**Required work**:
Only those lines in the data below from the line containing "Toggle the bottom panel visibility" through the line containing "Given: Click the green Save button", both included, should be restated word for word.

◇ ◇ ◇ ◇

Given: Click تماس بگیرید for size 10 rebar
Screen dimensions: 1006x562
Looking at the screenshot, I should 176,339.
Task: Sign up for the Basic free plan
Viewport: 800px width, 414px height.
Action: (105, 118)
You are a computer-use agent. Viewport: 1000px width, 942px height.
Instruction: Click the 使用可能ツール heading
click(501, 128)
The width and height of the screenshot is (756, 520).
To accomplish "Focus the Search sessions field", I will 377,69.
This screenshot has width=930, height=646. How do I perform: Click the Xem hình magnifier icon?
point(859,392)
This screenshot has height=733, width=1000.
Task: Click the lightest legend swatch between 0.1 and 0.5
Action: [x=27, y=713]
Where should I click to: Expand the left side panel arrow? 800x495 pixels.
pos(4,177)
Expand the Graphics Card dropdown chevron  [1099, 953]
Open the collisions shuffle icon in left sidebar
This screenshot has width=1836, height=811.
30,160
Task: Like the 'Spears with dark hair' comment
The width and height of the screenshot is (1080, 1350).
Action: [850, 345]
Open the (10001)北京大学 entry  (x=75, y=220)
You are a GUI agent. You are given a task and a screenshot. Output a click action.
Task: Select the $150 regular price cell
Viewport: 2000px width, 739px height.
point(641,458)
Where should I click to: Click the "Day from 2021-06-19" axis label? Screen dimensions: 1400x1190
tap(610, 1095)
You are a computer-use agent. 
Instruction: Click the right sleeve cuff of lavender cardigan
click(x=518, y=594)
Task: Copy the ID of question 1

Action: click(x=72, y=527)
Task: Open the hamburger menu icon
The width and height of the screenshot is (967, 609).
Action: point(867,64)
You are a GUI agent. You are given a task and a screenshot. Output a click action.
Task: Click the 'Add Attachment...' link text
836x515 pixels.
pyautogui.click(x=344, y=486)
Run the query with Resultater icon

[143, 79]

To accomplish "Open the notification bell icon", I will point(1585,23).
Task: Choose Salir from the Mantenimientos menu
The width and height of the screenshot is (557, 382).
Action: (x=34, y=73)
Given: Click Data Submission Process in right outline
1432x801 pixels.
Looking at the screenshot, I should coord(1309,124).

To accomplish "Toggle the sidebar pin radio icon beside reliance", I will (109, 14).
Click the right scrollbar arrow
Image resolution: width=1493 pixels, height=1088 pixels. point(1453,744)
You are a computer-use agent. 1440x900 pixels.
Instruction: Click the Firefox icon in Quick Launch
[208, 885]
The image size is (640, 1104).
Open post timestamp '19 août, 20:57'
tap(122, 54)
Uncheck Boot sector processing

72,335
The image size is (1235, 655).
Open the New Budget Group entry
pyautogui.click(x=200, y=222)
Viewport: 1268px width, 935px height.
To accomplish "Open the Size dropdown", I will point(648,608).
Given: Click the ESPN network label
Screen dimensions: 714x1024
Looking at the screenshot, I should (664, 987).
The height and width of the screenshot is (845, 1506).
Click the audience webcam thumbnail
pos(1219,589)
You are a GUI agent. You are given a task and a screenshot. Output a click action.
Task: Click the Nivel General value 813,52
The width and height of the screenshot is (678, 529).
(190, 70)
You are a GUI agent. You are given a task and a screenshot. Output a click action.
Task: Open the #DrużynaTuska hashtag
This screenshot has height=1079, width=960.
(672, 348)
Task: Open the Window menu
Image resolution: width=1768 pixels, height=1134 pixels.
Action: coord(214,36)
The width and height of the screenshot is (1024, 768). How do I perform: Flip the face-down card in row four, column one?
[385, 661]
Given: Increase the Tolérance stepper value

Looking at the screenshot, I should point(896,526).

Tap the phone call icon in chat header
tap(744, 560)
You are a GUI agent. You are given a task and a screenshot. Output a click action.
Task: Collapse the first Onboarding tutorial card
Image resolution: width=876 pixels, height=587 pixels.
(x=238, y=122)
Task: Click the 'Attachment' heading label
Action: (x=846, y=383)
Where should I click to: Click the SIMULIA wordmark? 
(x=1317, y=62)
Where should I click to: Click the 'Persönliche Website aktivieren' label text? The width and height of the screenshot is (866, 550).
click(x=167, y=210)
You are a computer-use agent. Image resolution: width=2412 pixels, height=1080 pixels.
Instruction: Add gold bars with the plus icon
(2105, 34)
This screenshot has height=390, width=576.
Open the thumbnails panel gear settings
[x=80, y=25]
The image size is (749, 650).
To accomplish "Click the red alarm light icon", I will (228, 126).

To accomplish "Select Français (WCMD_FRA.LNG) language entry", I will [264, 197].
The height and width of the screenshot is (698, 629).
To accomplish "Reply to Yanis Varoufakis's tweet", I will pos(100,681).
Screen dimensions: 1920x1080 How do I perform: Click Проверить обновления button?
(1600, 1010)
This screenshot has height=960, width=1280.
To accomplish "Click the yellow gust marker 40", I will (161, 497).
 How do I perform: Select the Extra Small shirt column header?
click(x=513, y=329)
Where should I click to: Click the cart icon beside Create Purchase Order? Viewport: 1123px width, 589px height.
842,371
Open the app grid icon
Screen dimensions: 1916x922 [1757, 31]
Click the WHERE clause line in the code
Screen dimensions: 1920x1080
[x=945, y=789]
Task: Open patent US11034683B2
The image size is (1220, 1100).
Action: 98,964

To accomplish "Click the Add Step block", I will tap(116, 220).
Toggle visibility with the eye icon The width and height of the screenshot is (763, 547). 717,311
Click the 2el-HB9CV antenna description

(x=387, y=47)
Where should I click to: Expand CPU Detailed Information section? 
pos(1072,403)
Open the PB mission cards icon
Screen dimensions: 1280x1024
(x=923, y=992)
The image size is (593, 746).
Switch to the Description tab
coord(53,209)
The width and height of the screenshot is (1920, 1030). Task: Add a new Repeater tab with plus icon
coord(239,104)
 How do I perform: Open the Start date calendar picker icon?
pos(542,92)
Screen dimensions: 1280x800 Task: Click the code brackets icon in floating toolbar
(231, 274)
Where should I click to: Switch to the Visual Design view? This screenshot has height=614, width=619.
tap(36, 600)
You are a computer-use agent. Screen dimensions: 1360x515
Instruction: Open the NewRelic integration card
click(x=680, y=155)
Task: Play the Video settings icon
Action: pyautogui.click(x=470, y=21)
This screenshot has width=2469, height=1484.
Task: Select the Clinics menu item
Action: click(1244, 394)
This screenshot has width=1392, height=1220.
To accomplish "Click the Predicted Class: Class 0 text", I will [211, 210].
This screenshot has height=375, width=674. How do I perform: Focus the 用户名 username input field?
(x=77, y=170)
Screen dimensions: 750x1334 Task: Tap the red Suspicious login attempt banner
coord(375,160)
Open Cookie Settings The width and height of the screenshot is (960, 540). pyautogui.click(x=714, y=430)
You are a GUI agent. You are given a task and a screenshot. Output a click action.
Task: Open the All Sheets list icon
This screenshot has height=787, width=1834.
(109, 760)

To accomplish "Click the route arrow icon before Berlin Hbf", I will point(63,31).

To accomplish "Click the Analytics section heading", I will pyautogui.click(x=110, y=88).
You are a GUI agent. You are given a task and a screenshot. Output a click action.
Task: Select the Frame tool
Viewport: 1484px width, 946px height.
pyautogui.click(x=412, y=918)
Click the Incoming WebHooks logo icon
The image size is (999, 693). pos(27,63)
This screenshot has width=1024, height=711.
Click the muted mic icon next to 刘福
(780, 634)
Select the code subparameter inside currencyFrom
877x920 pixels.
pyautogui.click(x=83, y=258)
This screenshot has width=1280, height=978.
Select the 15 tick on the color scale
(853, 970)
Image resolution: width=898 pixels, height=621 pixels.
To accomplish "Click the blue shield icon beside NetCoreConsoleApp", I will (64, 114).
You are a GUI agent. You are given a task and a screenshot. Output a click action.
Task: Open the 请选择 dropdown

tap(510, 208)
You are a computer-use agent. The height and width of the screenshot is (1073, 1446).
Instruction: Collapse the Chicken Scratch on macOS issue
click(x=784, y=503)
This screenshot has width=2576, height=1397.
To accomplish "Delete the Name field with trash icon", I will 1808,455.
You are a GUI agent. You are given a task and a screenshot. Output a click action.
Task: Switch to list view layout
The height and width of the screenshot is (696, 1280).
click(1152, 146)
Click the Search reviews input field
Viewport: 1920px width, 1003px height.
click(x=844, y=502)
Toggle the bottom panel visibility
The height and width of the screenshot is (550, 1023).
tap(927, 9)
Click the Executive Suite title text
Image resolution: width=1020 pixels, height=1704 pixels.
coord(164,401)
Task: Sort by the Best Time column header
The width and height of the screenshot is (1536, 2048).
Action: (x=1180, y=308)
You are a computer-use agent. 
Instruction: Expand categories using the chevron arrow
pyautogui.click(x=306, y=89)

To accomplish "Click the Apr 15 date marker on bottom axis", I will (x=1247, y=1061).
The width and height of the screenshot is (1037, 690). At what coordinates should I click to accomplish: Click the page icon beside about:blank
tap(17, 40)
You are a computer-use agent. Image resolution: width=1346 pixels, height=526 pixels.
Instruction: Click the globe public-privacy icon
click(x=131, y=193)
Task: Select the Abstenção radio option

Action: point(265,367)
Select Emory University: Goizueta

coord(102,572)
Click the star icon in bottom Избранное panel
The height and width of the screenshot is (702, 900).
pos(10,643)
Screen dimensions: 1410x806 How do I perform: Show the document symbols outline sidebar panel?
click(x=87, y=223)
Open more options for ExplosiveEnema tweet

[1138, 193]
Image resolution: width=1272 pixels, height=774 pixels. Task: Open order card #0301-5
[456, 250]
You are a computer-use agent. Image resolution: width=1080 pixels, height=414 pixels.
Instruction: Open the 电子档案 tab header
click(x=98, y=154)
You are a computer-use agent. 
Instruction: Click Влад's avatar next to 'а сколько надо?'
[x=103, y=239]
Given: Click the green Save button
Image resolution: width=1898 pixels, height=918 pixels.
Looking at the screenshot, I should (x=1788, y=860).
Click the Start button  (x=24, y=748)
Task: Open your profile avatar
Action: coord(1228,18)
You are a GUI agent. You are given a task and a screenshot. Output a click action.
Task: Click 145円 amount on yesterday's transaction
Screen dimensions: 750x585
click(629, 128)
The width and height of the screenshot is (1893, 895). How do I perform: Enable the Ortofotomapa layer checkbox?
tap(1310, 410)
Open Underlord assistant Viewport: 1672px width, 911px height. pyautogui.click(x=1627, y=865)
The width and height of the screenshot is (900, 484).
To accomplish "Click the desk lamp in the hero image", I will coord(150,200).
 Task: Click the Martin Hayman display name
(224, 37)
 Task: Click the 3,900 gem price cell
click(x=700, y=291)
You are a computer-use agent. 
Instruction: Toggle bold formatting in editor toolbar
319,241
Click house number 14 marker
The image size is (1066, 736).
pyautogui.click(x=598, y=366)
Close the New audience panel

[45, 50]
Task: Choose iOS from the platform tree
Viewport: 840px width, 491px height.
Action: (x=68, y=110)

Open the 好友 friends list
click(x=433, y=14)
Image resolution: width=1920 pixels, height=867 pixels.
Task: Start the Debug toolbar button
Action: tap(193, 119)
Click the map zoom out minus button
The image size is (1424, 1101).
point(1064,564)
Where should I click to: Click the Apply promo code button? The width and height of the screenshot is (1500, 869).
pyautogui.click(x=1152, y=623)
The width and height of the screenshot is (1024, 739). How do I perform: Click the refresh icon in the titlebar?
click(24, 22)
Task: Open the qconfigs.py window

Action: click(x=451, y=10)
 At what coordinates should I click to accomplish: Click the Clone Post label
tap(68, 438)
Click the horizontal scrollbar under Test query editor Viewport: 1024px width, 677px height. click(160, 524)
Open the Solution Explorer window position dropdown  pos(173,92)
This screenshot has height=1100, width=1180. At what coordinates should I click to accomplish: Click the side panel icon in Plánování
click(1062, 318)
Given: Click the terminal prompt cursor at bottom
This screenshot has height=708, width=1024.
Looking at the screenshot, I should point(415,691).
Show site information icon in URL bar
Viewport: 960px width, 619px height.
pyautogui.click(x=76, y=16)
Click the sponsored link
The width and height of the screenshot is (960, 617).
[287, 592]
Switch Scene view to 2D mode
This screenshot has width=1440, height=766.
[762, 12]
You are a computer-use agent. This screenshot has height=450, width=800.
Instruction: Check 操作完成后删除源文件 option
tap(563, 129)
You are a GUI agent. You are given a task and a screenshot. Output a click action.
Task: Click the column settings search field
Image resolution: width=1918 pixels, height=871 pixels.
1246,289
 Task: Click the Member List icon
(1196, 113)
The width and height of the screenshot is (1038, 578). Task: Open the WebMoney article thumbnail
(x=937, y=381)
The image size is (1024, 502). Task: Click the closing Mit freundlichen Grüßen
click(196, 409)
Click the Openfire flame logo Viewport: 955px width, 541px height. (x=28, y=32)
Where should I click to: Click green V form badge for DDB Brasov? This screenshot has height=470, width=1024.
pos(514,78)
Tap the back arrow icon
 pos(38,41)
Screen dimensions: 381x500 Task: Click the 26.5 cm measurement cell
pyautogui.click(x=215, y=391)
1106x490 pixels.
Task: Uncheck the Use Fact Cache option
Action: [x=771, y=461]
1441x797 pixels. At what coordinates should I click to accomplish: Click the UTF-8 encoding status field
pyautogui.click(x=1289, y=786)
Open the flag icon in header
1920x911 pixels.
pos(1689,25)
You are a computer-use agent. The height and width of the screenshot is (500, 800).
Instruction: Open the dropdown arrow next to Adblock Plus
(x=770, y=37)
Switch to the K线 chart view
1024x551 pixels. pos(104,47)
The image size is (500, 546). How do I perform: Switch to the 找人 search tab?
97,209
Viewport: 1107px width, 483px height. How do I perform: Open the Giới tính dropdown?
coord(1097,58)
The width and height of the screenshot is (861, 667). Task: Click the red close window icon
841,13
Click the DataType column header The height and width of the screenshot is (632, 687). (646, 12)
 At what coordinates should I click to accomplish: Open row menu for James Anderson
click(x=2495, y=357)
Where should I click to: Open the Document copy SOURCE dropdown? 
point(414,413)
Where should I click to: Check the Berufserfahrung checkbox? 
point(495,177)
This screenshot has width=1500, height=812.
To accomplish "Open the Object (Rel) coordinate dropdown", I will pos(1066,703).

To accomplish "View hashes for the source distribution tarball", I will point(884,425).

◇ ◇ ◇ ◇

**Solution to the exercise**:
Toggle the bottom panel visibility
The height and width of the screenshot is (550, 1023).
tap(927, 9)
Click the Executive Suite title text
Image resolution: width=1020 pixels, height=1704 pixels.
coord(164,401)
Task: Sort by the Best Time column header
The width and height of the screenshot is (1536, 2048).
Action: (x=1180, y=308)
You are a computer-use agent. 
Instruction: Expand categories using the chevron arrow
pyautogui.click(x=306, y=89)

To accomplish "Click the Apr 15 date marker on bottom axis", I will (x=1247, y=1061).
The width and height of the screenshot is (1037, 690). At what coordinates should I click to accomplish: Click the page icon beside about:blank
tap(17, 40)
You are a computer-use agent. Image resolution: width=1346 pixels, height=526 pixels.
Instruction: Click the globe public-privacy icon
click(x=131, y=193)
Task: Select the Abstenção radio option

Action: point(265,367)
Select Emory University: Goizueta

coord(102,572)
Click the star icon in bottom Избранное panel
The height and width of the screenshot is (702, 900).
pos(10,643)
Screen dimensions: 1410x806 How do I perform: Show the document symbols outline sidebar panel?
click(x=87, y=223)
Open more options for ExplosiveEnema tweet

[1138, 193]
Image resolution: width=1272 pixels, height=774 pixels. Task: Open order card #0301-5
[456, 250]
You are a computer-use agent. Image resolution: width=1080 pixels, height=414 pixels.
Instruction: Open the 电子档案 tab header
click(x=98, y=154)
You are a computer-use agent. 
Instruction: Click Влад's avatar next to 'а сколько надо?'
[x=103, y=239]
Given: Click the green Save button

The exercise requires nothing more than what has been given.